__RECORDS PROVIDED__.
==============================
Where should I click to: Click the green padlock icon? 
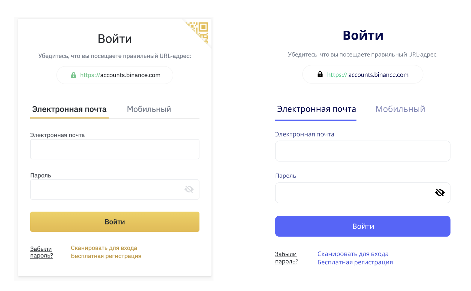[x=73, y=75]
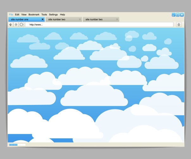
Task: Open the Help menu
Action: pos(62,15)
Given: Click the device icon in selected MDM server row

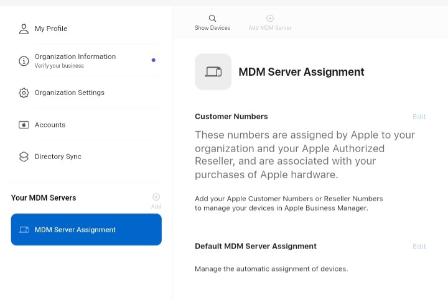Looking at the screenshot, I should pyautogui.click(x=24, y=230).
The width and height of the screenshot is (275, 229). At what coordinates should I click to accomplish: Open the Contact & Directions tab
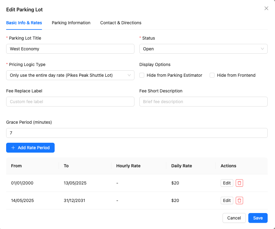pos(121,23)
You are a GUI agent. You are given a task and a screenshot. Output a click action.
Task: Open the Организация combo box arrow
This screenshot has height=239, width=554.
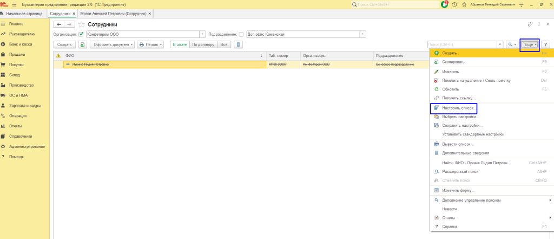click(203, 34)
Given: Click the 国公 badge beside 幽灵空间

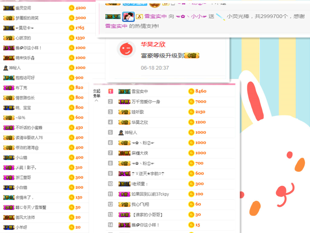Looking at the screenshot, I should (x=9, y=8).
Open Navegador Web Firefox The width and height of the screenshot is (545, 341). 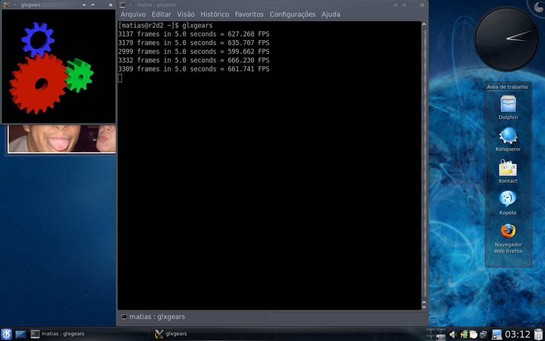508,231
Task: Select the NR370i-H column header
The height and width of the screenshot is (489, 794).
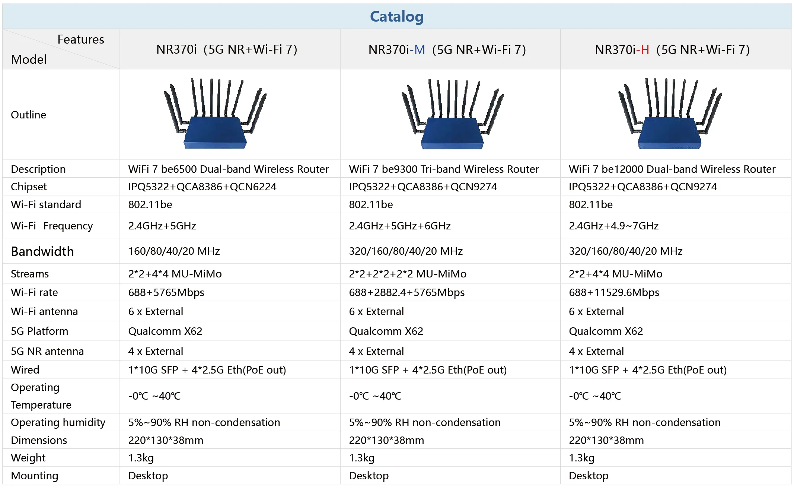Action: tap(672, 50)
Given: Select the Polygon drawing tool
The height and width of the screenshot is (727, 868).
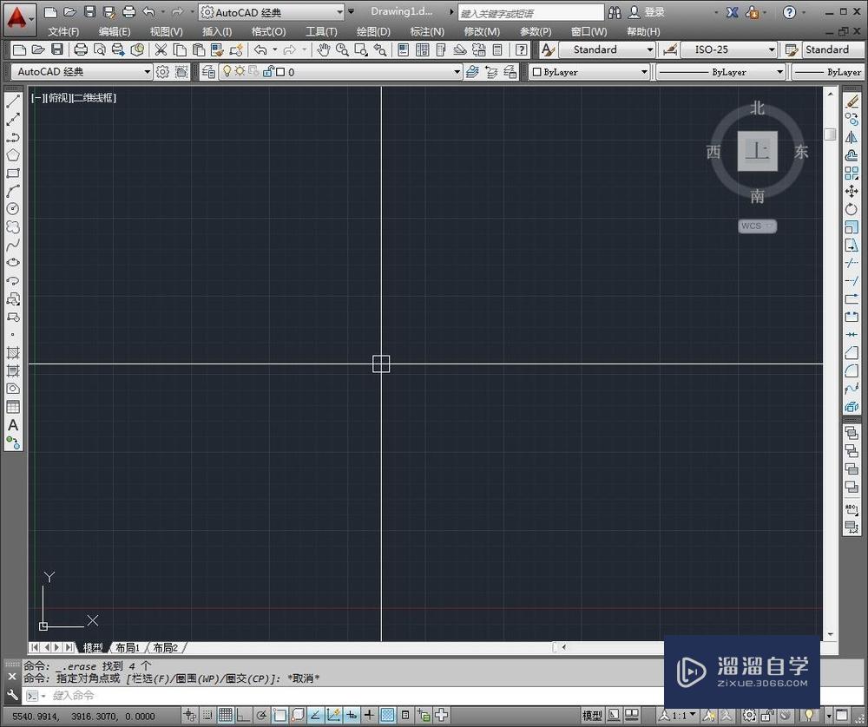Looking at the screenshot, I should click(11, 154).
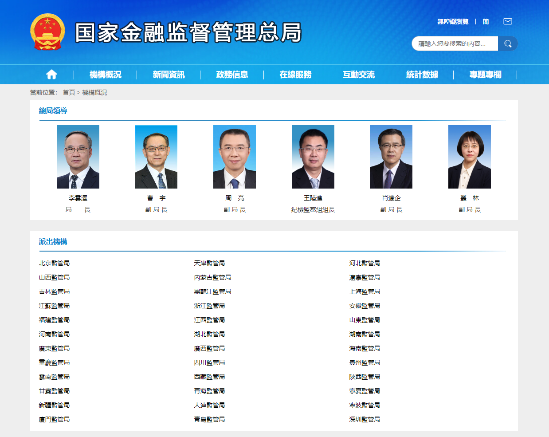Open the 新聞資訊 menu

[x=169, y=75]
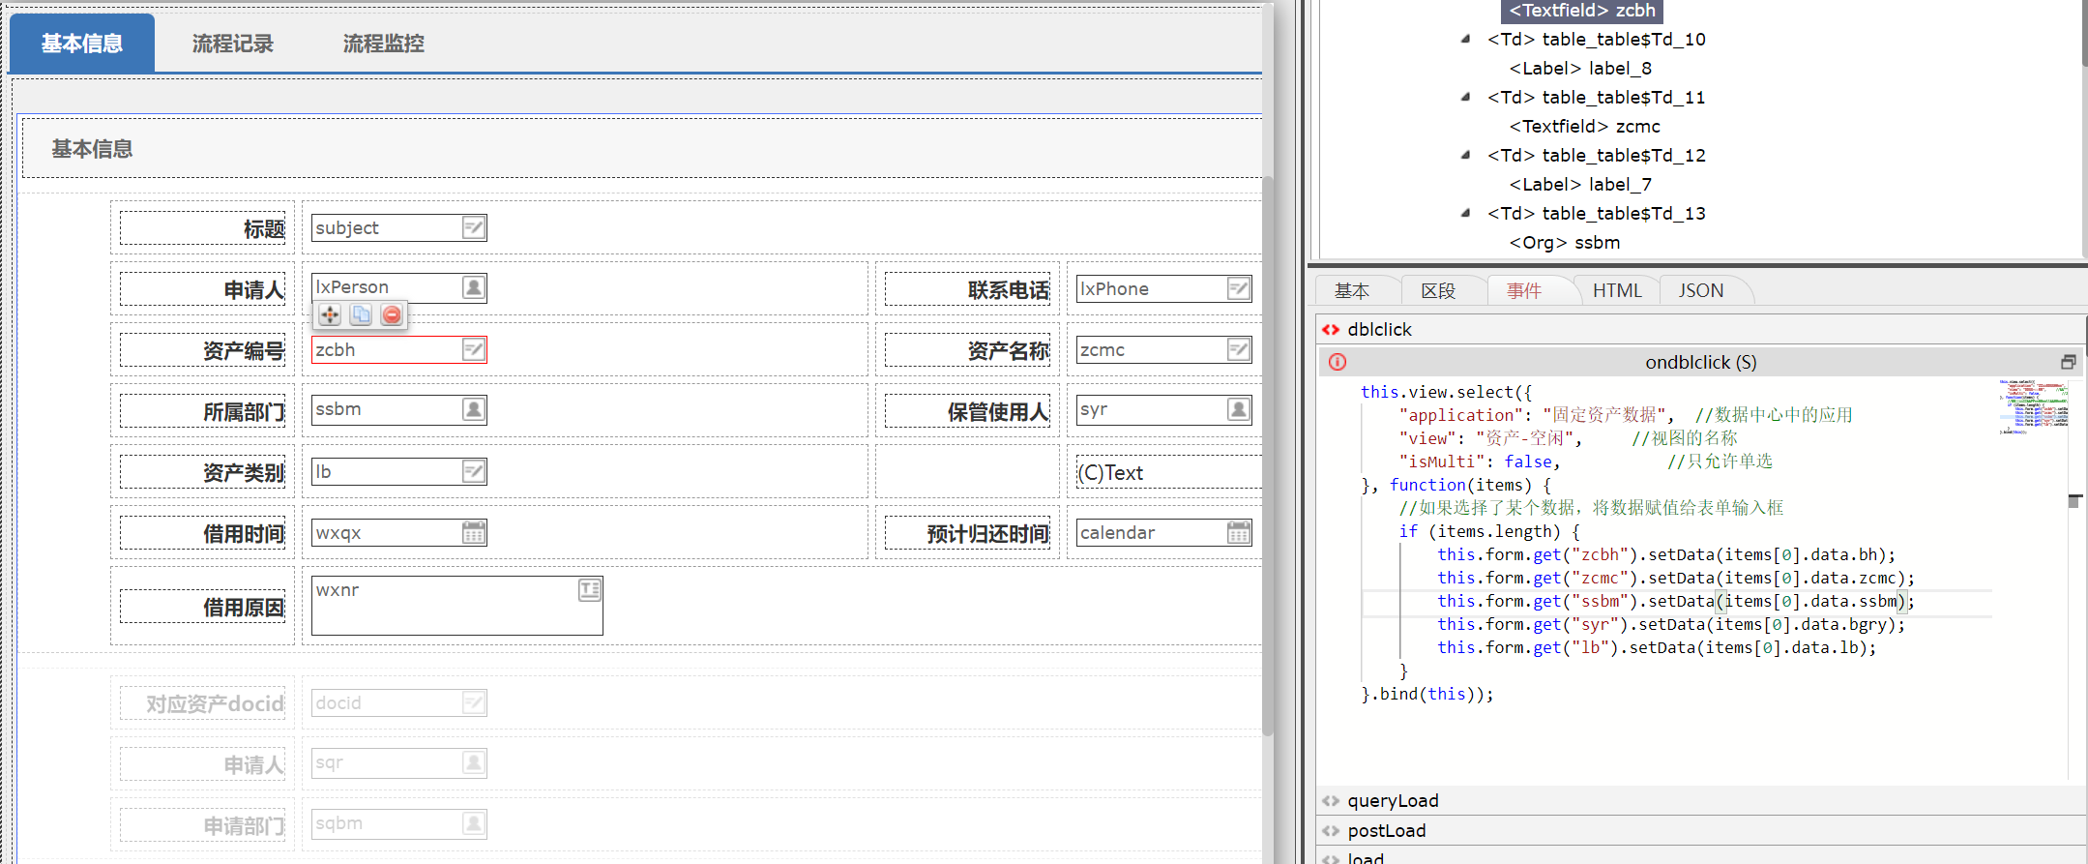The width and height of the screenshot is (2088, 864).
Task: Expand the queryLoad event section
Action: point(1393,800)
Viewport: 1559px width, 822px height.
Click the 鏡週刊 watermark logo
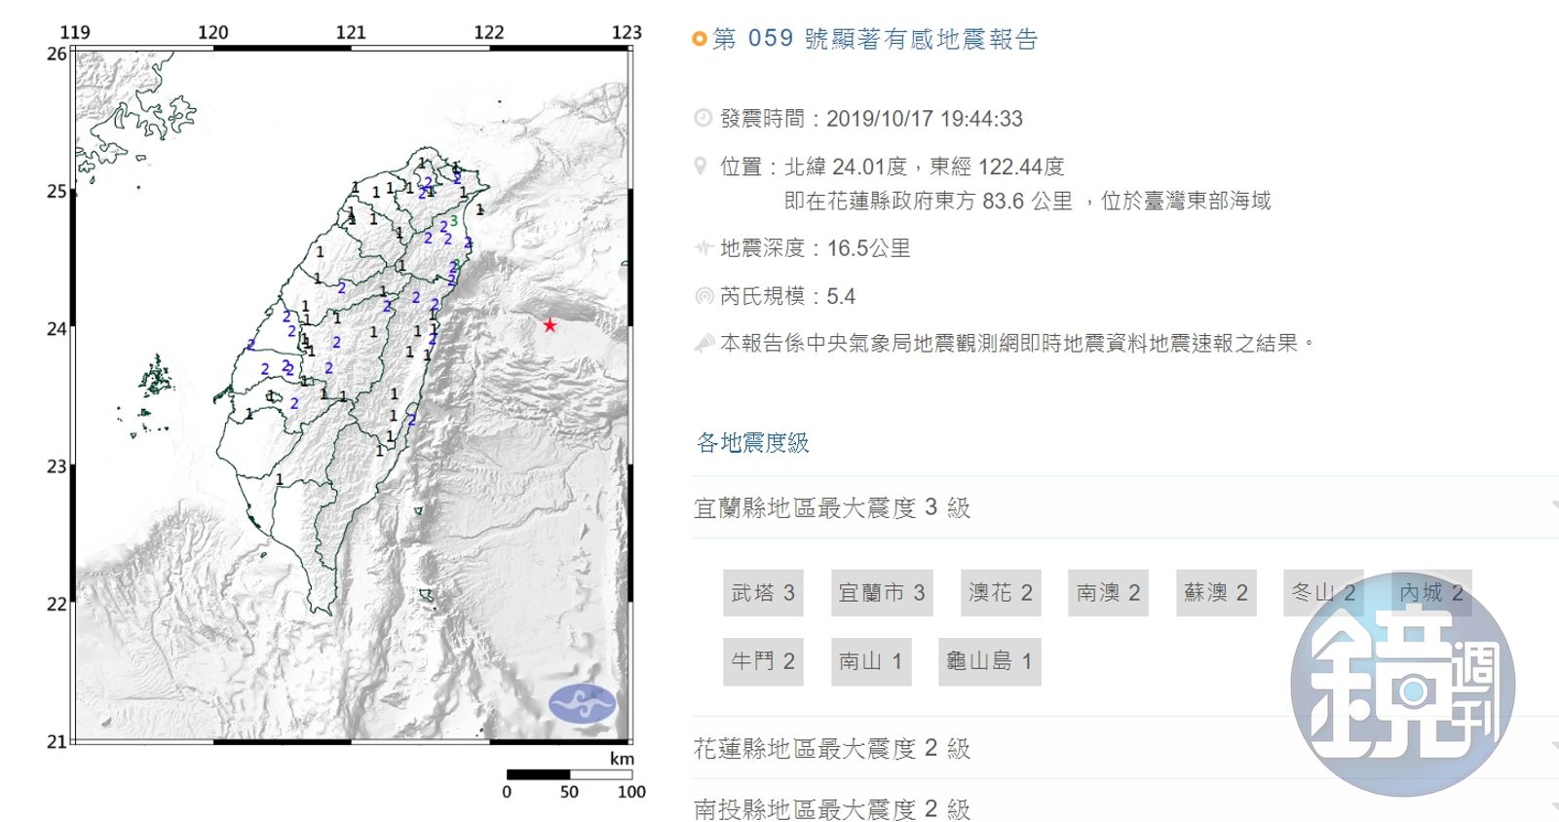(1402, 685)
==============================
__WHAT IS NEEDED__.
Nothing but the lines from the one with "Given: Select the Polygon drawing tool" through the last line of the records should appear in your answer, each exactly as written and without pictures.

__EXERCISE ANSWER__.
Given: Select the Polygon drawing tool
The height and width of the screenshot is (727, 868).
Looking at the screenshot, I should click(11, 154).
Open the 新聞資訊 menu

[x=169, y=75]
The width and height of the screenshot is (2088, 864).
Task: Expand the queryLoad event section
Action: point(1393,800)
Viewport: 1559px width, 822px height.
Click the 鏡週刊 watermark logo
(1402, 685)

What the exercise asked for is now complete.